» **Dataset excerpts**
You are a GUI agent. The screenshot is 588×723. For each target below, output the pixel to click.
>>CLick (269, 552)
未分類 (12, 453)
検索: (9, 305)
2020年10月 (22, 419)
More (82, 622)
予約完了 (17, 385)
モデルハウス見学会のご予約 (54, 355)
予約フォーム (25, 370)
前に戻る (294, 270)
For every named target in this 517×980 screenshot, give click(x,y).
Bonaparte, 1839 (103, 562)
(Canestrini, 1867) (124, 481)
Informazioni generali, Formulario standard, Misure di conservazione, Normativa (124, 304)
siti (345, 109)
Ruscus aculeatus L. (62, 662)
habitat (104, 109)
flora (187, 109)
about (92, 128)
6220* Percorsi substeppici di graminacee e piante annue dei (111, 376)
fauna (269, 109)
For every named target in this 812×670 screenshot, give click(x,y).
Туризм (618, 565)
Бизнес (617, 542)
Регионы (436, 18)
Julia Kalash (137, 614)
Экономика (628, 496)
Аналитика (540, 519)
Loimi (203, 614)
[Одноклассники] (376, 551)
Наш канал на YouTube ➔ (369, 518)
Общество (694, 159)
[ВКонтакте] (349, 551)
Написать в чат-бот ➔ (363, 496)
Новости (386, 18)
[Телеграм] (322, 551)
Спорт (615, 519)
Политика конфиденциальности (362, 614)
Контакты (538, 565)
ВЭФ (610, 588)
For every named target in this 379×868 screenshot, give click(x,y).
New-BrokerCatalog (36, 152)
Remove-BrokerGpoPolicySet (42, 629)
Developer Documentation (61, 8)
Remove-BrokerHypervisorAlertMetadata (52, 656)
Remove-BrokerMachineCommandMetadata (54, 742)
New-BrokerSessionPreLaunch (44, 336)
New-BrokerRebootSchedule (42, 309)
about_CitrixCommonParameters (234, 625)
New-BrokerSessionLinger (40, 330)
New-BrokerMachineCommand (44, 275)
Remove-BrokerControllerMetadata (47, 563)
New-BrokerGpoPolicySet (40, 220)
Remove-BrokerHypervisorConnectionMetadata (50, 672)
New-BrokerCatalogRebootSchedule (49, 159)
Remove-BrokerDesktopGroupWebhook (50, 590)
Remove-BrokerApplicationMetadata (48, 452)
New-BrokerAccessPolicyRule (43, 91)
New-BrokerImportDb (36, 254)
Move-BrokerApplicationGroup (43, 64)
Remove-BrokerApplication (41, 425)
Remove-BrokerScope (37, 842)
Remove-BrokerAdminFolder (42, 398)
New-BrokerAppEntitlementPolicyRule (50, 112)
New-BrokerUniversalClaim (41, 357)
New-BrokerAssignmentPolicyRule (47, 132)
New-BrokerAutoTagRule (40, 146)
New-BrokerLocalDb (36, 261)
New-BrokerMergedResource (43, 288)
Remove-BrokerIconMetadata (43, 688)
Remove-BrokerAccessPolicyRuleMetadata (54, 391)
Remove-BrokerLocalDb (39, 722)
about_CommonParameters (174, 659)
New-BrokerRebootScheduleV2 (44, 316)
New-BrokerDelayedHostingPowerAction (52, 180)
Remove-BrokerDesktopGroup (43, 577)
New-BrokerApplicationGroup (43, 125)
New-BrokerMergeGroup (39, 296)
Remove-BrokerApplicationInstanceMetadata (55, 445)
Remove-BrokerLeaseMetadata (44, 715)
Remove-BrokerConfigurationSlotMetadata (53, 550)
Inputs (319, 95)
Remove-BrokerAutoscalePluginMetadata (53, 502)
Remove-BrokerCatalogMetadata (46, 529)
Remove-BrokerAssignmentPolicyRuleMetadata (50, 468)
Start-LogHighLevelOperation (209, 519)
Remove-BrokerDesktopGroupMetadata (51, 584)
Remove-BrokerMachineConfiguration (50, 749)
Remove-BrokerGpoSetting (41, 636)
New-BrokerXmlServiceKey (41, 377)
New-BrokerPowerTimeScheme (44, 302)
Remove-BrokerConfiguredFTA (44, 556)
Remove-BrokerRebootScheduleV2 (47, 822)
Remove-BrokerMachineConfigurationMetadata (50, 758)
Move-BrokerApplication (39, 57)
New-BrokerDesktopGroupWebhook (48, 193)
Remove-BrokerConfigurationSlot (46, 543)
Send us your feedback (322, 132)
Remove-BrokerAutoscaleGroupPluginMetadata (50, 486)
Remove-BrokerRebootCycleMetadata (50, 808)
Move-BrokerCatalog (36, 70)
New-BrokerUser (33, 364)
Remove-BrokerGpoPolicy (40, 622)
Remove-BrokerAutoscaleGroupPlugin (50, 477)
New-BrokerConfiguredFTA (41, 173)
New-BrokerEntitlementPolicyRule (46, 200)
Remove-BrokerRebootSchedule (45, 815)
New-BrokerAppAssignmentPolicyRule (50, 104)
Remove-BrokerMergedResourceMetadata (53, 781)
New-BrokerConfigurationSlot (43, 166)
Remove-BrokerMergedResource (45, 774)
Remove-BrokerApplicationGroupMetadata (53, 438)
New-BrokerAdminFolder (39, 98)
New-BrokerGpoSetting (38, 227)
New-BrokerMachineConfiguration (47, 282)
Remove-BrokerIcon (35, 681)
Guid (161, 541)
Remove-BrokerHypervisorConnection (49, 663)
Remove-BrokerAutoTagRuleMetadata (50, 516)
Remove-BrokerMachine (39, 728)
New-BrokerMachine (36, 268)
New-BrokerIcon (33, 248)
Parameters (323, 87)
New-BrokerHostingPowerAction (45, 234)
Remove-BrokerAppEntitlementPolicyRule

» **Stated exercise**
Reproduce every line of the material above verbatim, from first to last.

» **The completed task**
You are a GUI agent. The screenshot is 588×723. For each target below, output the pixel to click.
>>CLick (269, 552)
未分類 (12, 453)
検索: (9, 305)
2020年10月 (22, 419)
More (82, 622)
予約完了 (17, 385)
モデルハウス見学会のご予約 (54, 355)
予約フォーム (25, 370)
前に戻る (294, 270)
For every named target in this 517×980 screenshot, give click(x,y).
Bonaparte, 1839 (103, 562)
(Canestrini, 1867) (124, 481)
Informazioni generali, Formulario standard, Misure di conservazione, Normativa (124, 304)
siti (345, 109)
Ruscus aculeatus L. (62, 662)
habitat (104, 109)
flora (187, 109)
about (92, 128)
6220* Percorsi substeppici di graminacee e piante annue dei (111, 376)
fauna (269, 109)
For every named target in this 812×670 screenshot, give click(x,y).
Туризм (618, 565)
Бизнес (617, 542)
Регионы (436, 18)
Julia Kalash (137, 614)
Экономика (628, 496)
Аналитика (540, 519)
Loimi (203, 614)
[Одноклассники] (376, 551)
Наш канал на YouTube ➔ (369, 518)
Общество (694, 159)
[ВКонтакте] (349, 551)
Написать в чат-бот ➔ (363, 496)
Новости (386, 18)
[Телеграм] (322, 551)
Спорт (615, 519)
Политика конфиденциальности (362, 614)
Контакты (538, 565)
ВЭФ (610, 588)
For every named target in this 379×868 screenshot, give click(x,y).
New-BrokerCatalog (36, 152)
Remove-BrokerGpoPolicySet (42, 629)
Developer Documentation (61, 8)
Remove-BrokerHypervisorAlertMetadata (52, 656)
Remove-BrokerMachineCommandMetadata (54, 742)
New-BrokerSessionPreLaunch (44, 336)
New-BrokerRebootSchedule (42, 309)
about_CitrixCommonParameters (234, 625)
New-BrokerSessionLinger (40, 330)
New-BrokerMachineCommand (44, 275)
Remove-BrokerControllerMetadata (47, 563)
New-BrokerGpoPolicySet (40, 220)
Remove-BrokerHypervisorConnectionMetadata (50, 672)
New-BrokerCatalogRebootSchedule (49, 159)
Remove-BrokerDesktopGroupWebhook (50, 590)
Remove-BrokerApplicationMetadata (48, 452)
New-BrokerAccessPolicyRule (43, 91)
New-BrokerImportDb (36, 254)
Move-BrokerApplicationGroup (43, 64)
Remove-BrokerApplication (41, 425)
Remove-BrokerScope (37, 842)
Remove-BrokerAdminFolder (42, 398)
New-BrokerAppEntitlementPolicyRule (50, 112)
New-BrokerUniversalClaim (41, 357)
New-BrokerAssignmentPolicyRule (47, 132)
New-BrokerAutoTagRule (40, 146)
New-BrokerLocalDb (36, 261)
New-BrokerMergedResource (43, 288)
Remove-BrokerIconMetadata (43, 688)
Remove-BrokerAccessPolicyRuleMetadata (54, 391)
Remove-BrokerLocalDb (39, 722)
about_CommonParameters (174, 659)
New-BrokerRebootScheduleV2 (44, 316)
New-BrokerDelayedHostingPowerAction (52, 180)
Remove-BrokerDesktopGroup (43, 577)
New-BrokerApplicationGroup (43, 125)
New-BrokerMergeGroup (39, 296)
Remove-BrokerApplicationInstanceMetadata (55, 445)
Remove-BrokerLeaseMetadata (44, 715)
Remove-BrokerConfigurationSlotMetadata (53, 550)
Inputs (319, 95)
Remove-BrokerAutoscalePluginMetadata (53, 502)
Remove-BrokerCatalogMetadata (46, 529)
Remove-BrokerAssignmentPolicyRuleMetadata (50, 468)
Start-LogHighLevelOperation (209, 519)
Remove-BrokerDesktopGroupMetadata (51, 584)
Remove-BrokerMachineConfiguration (50, 749)
Remove-BrokerGpoSetting (41, 636)
New-BrokerXmlServiceKey (41, 377)
New-BrokerPowerTimeScheme (44, 302)
Remove-BrokerConfiguredFTA (44, 556)
Remove-BrokerRebootScheduleV2 (47, 822)
Remove-BrokerMachineConfigurationMetadata (50, 758)
Move-BrokerApplication (39, 57)
New-BrokerDesktopGroupWebhook (48, 193)
Remove-BrokerConfigurationSlot (46, 543)
Send us your feedback (322, 132)
Remove-BrokerAutoscaleGroupPluginMetadata (50, 486)
Remove-BrokerRebootCycleMetadata (50, 808)
Move-BrokerCatalog (36, 70)
New-BrokerUser (33, 364)
Remove-BrokerGpoPolicy (40, 622)
Remove-BrokerAutoscaleGroupPlugin (50, 477)
New-BrokerConfiguredFTA (41, 173)
New-BrokerEntitlementPolicyRule (46, 200)
Remove-BrokerRebootSchedule (45, 815)
New-BrokerAppAssignmentPolicyRule (50, 104)
Remove-BrokerMergedResourceMetadata (53, 781)
New-BrokerConfigurationSlot (43, 166)
Remove-BrokerMergedResource (45, 774)
Remove-BrokerApplicationGroupMetadata (53, 438)
New-BrokerAdminFolder (39, 98)
New-BrokerGpoSetting (38, 227)
New-BrokerMachineConfiguration (47, 282)
Remove-BrokerIcon (35, 681)
Guid (161, 541)
Remove-BrokerHypervisorConnection (49, 663)
Remove-BrokerAutoTagRuleMetadata (50, 516)
Remove-BrokerMachine (39, 728)
New-BrokerMachine (36, 268)
New-BrokerIcon (33, 248)
Parameters (323, 87)
New-BrokerHostingPowerAction (45, 234)
Remove-BrokerAppEntitlementPolicyRule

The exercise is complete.